Haciendo sonar los tacones sobre la resbaladiza escalera de metal, Andrei bajó al sótano, con un gesto descuidado le indicó al agente de guardia que permaneciera sentado, y abrió una puerta metálica bajita.

Fritz Geiger, sin chaqueta y con la camisa arremangada, de pie junto a un lavabo oxidado, silbaba una conocida marcha y se frotaba los musculosos brazos con agua de colonia. No había nadie más en el recinto.

— Ah, eres tú — dijo Fritz —. Qué bien. Precisamente, ahora iba a subir a verte. Dame un cigarrillo, se me ha terminado el tabaco.

Andrei le tendió el paquete, Fritz sacó un cigarrillo, lo ablandó entre los dedos, se lo llevó a los labios y miró a Andrei con expresión burlona.

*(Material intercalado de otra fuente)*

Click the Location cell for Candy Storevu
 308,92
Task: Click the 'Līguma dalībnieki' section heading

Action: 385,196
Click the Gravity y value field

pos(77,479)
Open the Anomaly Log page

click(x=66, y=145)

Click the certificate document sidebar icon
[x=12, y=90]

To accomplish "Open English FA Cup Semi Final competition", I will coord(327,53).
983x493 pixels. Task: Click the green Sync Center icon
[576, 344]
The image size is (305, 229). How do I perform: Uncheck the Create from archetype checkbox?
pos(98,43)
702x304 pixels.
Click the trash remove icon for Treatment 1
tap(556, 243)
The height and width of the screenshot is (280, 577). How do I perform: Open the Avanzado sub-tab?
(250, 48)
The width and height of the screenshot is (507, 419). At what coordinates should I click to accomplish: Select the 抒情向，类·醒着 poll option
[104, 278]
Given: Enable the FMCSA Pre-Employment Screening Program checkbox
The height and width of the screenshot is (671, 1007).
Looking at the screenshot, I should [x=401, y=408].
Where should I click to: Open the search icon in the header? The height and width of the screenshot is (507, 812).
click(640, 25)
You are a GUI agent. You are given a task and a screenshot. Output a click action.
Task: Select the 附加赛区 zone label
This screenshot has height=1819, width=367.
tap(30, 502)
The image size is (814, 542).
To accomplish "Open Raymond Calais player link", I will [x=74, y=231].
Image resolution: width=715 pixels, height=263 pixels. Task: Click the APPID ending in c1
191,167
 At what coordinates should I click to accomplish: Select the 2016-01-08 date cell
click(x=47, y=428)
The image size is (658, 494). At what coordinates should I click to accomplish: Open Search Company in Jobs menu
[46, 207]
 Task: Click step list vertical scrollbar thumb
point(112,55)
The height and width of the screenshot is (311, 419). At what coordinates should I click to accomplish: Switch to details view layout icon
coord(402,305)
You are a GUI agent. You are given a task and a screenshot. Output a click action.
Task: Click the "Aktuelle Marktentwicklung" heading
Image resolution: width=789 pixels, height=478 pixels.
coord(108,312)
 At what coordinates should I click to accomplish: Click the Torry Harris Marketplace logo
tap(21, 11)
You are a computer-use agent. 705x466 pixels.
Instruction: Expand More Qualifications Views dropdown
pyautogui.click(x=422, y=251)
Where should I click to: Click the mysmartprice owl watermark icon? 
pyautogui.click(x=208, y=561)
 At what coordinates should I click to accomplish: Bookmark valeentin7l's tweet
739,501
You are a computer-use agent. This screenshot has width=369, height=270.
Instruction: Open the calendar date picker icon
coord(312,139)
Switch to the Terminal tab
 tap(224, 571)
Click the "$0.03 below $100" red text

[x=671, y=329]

— ¿Qué pasa? — Andrei no se contuvo.

— ¿Cómo que qué pasa? — Fritz encendió el cigarrillo e inhaló el humo con placer —. Perdiste el tiempo. No es un espía ni nada parecido. — ¿Cómo es posible? — balbuceó Andrei, paralizado —. ¿Y la carpeta?

Fritz soltó una carcajada con el cigarrillo en la comisura de la boca y se echó un poco más de agua de colonia en la mano.

— Nuestro judío es un mujeriego sin remedio — dijo, en tono académico —. En la carpeta tenía cartas de amor. Venía de casa de una mujer, se pelearon y él recogió sus cartas. Le tiene un miedo mortal a su viuda, y no seas idiota, trataba de deshacerse de la carpeta a la primera oportunidad. Dice que, por el camino, la tiró en una alcantarilla… ¡Qué lástima! — prosiguió Fritz, aún en tono académico —. Debió retirarle esa carpeta, señor juez de instrucción Voronin, desde el primer momento, hubiéramos conseguido un excelente material para comprometerlo, ¡y tendríamos a nuestro judío agarrado por ahí mismo! — Fritz mostró por dónde tendrían agarrado al judío. En los nudillos tenía arañazos recientes —. Por cierto, nos firmó el acta del interrogatorio, así que al menos tenemos del lobo un pelo.

Andrei buscó a tientas una silla y se sentó. Las piernas no lo sostenían. Miró nuevamente en torno suyo.

— Oye, tú… — Fritz se había bajado las mangas y se estaba poniendo los gemelos —. Veo que tienes un chichón en la frente. Ve al médico y que te dé un certificado. Ya le rompí la nariz a Rumer y lo mandé a la consulta. Por si acaso. El imputado Katzman, durante el interrogatorio, agredió al juez de instrucción Voronin y al investigador Rumer, causándoles lesiones. Así que se vieron obligados a defenderse… etcétera. ¿Entiendes?

— Entiendo — masculló Andrei, palpándose maquinalmente el chichón. Volvió a examinar el recinto con la vista —. Y él… ¿él, dónde está? — preguntó, con dificultad.

— Sí, Rumer es un gorila, de nuevo exageró la nota — se lamentó Fritz mientras se abotonaba la chaqueta —. Le partió la mano, por aquí… Hubo que mandarlo al hospital.